What You Should Know About Car Insurance Deductibles

Car insurance terminology can be pretty confusing and if you are not accustomed to lengthy administrative and legislative documents, it can give you quite the headache. One of the trickiest terms is “deductible”.  How it works or how much to invest are typical questions addressed by any responsible and money-wise driver. Read our blog to find out more about car insurance deductibles. Also, get free online car insurance quotes from our reliable car insurance providers.

A deductible is the sum of money that you agree to pay out of your own pocket before your car insurance provider starts paying the bills after you have filed a claim. After your deductible is paid your insurer will cover the rest of the costs related to your claim, up to the coverage limits. Deductibles vary by the type of coverage you are buying, and some policies do not even have a deductible. Liability coverages do not have a deductible while coverages such as personal injury protection (PIP) and uninsured motorist may have a deductible depending on the state you live in and the insurer that is issuing the coverage.
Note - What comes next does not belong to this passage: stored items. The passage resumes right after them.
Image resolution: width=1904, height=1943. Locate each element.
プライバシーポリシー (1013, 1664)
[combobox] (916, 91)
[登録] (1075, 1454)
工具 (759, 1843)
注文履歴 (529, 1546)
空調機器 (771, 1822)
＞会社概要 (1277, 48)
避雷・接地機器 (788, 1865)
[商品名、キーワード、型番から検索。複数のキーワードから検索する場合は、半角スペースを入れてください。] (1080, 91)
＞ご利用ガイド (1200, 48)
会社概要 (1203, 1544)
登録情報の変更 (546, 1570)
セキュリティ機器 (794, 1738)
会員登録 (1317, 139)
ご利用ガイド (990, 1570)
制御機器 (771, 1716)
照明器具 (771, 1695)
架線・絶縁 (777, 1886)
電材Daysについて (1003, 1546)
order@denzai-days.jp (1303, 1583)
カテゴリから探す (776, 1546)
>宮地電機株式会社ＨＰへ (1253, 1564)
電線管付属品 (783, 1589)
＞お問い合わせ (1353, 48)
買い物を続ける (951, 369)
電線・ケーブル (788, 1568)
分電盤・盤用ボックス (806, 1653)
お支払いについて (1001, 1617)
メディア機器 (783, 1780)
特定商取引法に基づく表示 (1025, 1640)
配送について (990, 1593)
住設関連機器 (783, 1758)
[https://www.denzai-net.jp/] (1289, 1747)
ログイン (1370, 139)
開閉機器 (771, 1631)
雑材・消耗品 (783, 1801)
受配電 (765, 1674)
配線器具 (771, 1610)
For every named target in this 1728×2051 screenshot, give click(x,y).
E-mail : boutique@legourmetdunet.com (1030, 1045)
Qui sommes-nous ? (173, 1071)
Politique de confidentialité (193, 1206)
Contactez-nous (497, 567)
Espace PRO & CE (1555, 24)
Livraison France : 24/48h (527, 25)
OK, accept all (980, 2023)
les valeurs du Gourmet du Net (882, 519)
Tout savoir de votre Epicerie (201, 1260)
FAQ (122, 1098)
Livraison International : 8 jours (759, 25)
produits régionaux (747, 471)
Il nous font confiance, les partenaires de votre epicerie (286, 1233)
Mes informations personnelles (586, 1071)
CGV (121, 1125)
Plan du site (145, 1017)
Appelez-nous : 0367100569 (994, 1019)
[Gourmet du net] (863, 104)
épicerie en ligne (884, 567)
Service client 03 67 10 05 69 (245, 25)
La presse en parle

On the other hand, coverages that handle physical damage such as comprehensive and collision will always have a deductible. It is possible to set your deductible at zero but it will skyrocket your premiums instantly.

Deductibles vary from zero to $2500 if you really want to keep your premium payment low. The most common and popular deductible amounts are $250, $500 or $1,000. If your vehicle is totaled or deemed a total loss, you would receive a check for the value of our vehicle minus your deductible.

The best deductible is one that you can afford but that is high enough that small dents and scratches falls under that limit. While there is no one size fits all when it comes to deductibles, in many cases a $1000 deductible is the best option.